If a month of culinary chaos where 600+ restaurants across all five boroughs slash their prices excites you, welcome to NYC Restaurant Week – the city’s annual feeding frenzy that runs from July 21 to August 17, 2025.
Whether you’re a Restaurant Week first-timer looking to indulge in a fine dining venue typically out of your price range, or a seasoned gourmand searching for the city’s hottest new chef, these tips will help you work the restaurant scene like a savvy New Yorker.

What is Restaurant Week?
I can tell you what it’s not: Restaurant Week is not the businessmen’s wheeling and dealing corporate lunch special seen in the movies. It is, however, an elevated exploration of New York cultures, deliciously wrapped in 2-course lunches and 3-course dinners for $30, $40, or $60 (plus tax and tip). That Michelin-starred spot you’ve been stalking on Instagram? Or that celebrity chef’s latest venture? All suddenly within reach.
PRO TIP: Saturdays are not included in the program, and Sunday participation depends on the restaurant. (We all know the best nights to go out in NYC are Monday to Thursday anyway.)

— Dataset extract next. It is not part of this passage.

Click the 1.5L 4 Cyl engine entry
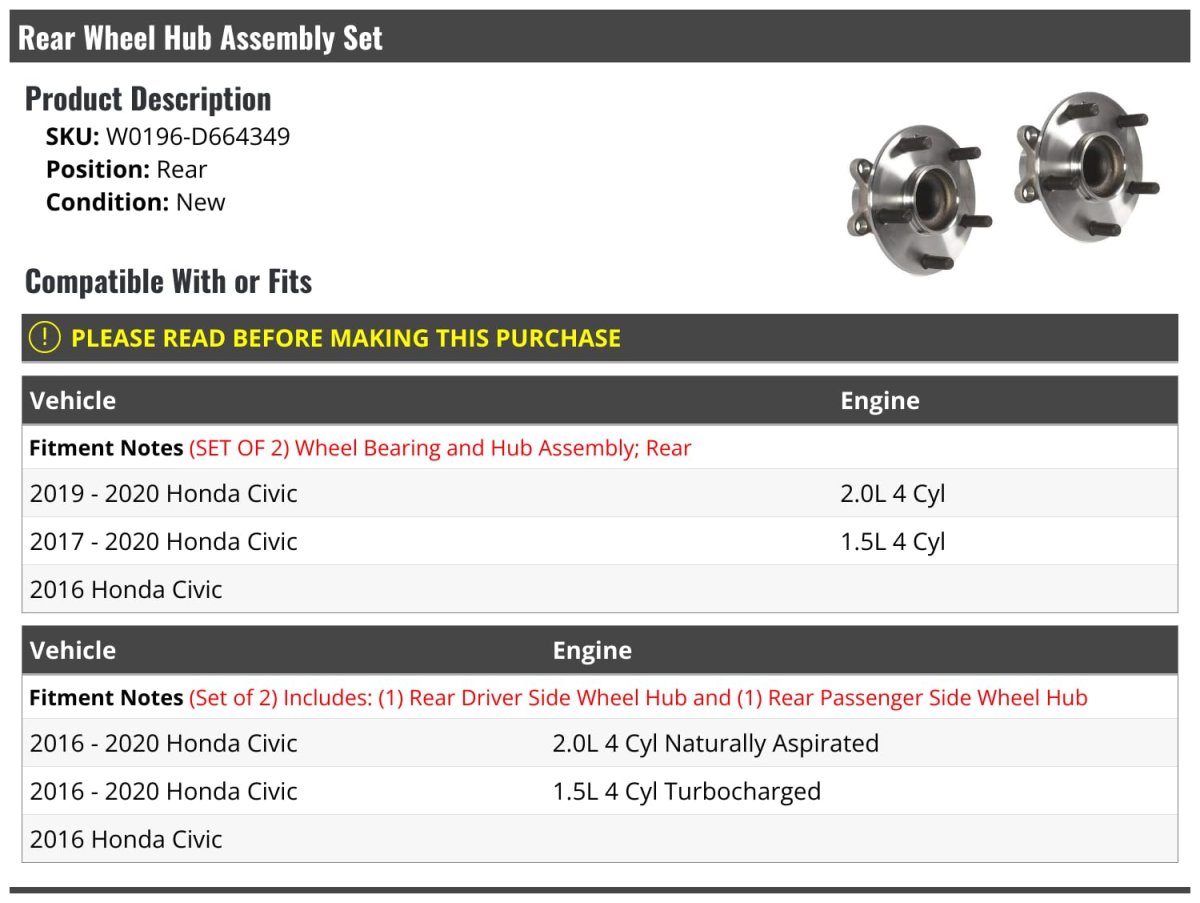Image resolution: width=1200 pixels, height=903 pixels. 892,542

Be Smart About Your Strategy
With 600+ restaurants to choose from, you don’t need to salivate over the same ten “must-have” restaurants everyone else wants to visit. There’s more to life than following trends.
The smart move is to use the filters on the official NYC Restaurant Week website. Cuisine type, borough, neighborhood, meal type, accessibility – this is your secret weapon to personalizing your top ten “must-have” restaurants.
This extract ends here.